EXERCISE PASSAGE
>>>

2. Identify the constraint that would break first if demand doubled — people capacity, process, systems, cash, quality control, or supply.
3. Assess unit economics: does each additional sale currently make the business stronger or just busier?
4. Produce a sequenced roadmap that removes constraints in order, raising capacity before demand is added.
5. For each step, distinguish whether it creates leverage (a fixed effort that serves growing volume) or linear cost (effort that grows with volume).
6. Flag the risks of scaling prematurely — the things that should be fixed before growth is accelerated.

#SCALING QUALITY CRITERIA:
1. Constraint-focused: The roadmap targets the actual bottleneck, not the most visible symptom.
2. Sequenced: Capacity-building steps come before demand-generating steps.
3. Leverage-aware: Each recommendation is classified as leverage-creating or linear-cost.
4. Economics-grounded: The plan only encourages scaling activity where unit economics are healthy.
5. De-risked: Premature-scaling risks are named with conditions that must be met first.

#INFORMATION ABOUT ME:
- What my business sells and how it delivers it: [BUSINESS_AND_DELIVERY_MODEL]
- Current size — revenue, customers, team: [CURRENT_SIZE]
- My growth goal and timeframe: [GROWTH_GOAL_AND_TIMEFRAME]
- Where I already feel strain or bottlenecks: [KNOWN_PAIN_POINTS]
- My role in daily delivery today: [FOUNDER_INVOLVEMENT]

#RESPONSE FORMAT:

Value Delivery Map:
[How the business currently delivers, end to end, with single points of failure marked]

Primary Constraint:
[What breaks first if demand doubles, and why]

Unit Economics Assessment:
[Whether each additional sale strengthens or strains the business]

Scaling Roadmap:
Step 1 — [Name]:
- Constraint addressed: [Which]
- Action: [Specific change]
- Type: [Leverage-creating / linear-cost]
- Sequencing note: [Why this comes now]

Step 2 — [Name]:
[Same structure]

Step 3 — [Name]:
[Same structure]

Premature-Scaling Risks:
- [Risk]: [Condition that must be met before accelerating growth]

How to Use

  1. Describe your delivery model in detail — how a sale actually becomes a delivered product or service, and who touches it along the way.
  2. Be honest about where you already feel strain; the bottleneck is often hiding inside the part of the business you find most stressful.
  3. Copy the completed prompt into your preferred AI tool.

<<<

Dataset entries
>>>

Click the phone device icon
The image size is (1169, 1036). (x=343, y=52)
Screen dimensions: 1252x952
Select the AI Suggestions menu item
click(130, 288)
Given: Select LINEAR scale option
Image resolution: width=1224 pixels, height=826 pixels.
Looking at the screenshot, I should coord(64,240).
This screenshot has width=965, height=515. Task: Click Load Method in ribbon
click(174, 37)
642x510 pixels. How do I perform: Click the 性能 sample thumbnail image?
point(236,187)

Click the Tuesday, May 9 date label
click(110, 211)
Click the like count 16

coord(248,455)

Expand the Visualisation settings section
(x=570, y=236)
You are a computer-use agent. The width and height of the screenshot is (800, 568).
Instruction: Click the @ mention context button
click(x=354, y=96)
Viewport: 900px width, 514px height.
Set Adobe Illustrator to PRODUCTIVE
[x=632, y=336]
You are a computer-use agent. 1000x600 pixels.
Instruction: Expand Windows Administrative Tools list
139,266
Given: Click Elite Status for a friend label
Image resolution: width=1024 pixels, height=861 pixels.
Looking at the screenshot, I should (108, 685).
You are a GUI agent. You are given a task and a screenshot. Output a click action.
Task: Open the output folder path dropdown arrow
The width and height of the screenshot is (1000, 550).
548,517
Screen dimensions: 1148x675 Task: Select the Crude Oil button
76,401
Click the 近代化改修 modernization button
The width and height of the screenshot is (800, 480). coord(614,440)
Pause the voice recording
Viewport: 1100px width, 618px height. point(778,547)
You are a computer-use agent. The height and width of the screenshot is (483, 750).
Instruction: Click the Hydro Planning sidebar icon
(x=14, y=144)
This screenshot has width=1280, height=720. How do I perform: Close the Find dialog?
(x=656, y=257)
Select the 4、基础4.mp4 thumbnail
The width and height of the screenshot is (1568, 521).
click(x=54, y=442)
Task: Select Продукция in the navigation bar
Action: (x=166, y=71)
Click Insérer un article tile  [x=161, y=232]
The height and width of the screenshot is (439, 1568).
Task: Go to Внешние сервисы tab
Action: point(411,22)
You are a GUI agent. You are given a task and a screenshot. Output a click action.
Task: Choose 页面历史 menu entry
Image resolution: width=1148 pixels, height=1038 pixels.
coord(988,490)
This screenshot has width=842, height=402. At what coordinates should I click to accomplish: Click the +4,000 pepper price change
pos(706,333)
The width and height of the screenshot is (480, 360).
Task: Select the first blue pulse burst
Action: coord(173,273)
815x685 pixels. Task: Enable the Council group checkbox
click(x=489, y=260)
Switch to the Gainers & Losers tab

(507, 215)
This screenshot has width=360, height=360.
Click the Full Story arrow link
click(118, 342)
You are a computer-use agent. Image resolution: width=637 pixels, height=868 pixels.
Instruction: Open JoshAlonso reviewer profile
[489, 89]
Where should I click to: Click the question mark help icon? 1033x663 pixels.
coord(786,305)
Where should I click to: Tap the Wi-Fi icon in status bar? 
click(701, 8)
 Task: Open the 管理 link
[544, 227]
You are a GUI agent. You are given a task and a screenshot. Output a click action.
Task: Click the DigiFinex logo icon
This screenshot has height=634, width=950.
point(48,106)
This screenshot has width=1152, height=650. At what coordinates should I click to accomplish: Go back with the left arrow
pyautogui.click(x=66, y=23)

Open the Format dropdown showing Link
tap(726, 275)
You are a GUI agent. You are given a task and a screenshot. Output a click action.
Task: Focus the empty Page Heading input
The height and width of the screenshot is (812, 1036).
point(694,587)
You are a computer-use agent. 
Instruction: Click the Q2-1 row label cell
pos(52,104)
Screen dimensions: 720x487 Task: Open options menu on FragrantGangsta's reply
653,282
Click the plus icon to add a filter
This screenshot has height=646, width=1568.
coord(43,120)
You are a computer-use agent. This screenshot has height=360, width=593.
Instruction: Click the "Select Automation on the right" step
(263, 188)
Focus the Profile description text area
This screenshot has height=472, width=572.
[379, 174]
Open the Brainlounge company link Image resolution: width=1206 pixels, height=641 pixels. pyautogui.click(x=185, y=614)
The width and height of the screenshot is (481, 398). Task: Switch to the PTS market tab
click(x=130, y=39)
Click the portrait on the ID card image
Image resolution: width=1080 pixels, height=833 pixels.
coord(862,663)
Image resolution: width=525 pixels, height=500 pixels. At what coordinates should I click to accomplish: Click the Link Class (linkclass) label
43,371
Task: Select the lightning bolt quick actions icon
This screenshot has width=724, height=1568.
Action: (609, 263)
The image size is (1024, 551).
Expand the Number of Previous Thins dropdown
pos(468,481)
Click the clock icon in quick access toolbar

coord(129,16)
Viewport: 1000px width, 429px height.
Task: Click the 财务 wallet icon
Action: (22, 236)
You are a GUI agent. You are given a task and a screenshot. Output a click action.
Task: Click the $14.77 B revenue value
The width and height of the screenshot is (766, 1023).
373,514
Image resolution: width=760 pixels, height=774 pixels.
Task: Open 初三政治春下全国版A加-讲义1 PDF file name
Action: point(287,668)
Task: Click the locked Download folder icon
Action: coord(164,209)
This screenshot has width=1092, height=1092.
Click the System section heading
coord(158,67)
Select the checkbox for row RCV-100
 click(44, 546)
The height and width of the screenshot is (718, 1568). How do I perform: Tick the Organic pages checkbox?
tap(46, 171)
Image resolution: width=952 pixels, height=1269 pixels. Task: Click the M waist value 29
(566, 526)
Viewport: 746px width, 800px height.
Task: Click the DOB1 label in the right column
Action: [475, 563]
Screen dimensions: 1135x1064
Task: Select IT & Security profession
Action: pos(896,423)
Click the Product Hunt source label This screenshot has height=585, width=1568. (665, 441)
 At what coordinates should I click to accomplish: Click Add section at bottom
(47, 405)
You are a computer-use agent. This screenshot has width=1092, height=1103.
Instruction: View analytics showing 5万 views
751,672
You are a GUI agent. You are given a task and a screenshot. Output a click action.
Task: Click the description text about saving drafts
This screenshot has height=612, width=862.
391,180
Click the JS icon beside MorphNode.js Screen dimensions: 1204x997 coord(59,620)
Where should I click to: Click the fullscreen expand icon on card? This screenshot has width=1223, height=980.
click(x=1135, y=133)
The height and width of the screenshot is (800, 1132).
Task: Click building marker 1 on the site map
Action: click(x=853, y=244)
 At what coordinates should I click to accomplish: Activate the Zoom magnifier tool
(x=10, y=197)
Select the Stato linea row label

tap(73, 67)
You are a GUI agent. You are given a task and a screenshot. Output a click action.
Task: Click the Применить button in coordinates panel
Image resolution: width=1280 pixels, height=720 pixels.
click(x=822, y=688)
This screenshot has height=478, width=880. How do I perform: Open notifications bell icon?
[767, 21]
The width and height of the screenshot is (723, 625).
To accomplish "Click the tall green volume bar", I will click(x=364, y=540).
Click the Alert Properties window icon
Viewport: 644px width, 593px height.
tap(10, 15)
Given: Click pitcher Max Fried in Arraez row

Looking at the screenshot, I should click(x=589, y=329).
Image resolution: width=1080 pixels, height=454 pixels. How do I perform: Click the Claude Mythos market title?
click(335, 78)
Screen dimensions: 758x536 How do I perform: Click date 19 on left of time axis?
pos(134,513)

<<<

INSTRUCTIONS
1. Repeat the business-scaling prompt word for word, starting at "2. Sequenced: Capacity-building" and ending at "be met first.".
2. Pick up the business-scaling prompt after its last line and continue it.

ANSWERS BELOW
1.
2. Sequenced: Capacity-building steps come before demand-generating steps.
3. Leverage-aware: Each recommendation is classified as leverage-creating or linear-cost.
4. Economics-grounded: The plan only encourages scaling activity where unit economics are healthy.
5. De-risked: Premature-scaling risks are named with conditions that must be met first.

2.
  4. Review whether the roadmap sequences capacity ahead of demand — if it recommends selling more before fixing delivery, push back.

Example Input

## Information about me

- What my business sells and how it delivers it: A web design agency; I personally scope every project, manage two contractors, and handle all client communication
- Current size — revenue, customers, team: €280k annual revenue, ~20 projects/year, me plus two freelance contractors
- My growth goal and timeframe: Reach €600k revenue within 24 months
- Where I already feel strain or bottlenecks: I am involved in every project, can't take on more than 2 projects at once, and projects stall when I'm unavailable
- My role in daily delivery today: I am the bottleneck — scoping, client management, and quality review all run through me

Tips

  • Find the constraint before you spend on growth. Marketing that drives demand into a constrained business creates unhappy customers, not scale. Fix the ceiling first.
  • Be brutally honest about founder dependency. If the business cannot deliver a sale without you personally, that is almost always the first constraint to remove.
  • Classify every initiative as leverage or linear. Hiring one more person to do more of the same work is linear. Building a system, process, or product that serves many customers at once is leverage. Favor leverage.
  • Re-run after each phase. Removing one constraint reveals the next. Treat the roadmap as a living document and re-run the prompt once the first bottleneck is cleared.
  • Pair it with a unit-economics check. Scaling a business with weak margins just scales the losses. Confirm the economics are healthy before accelerating.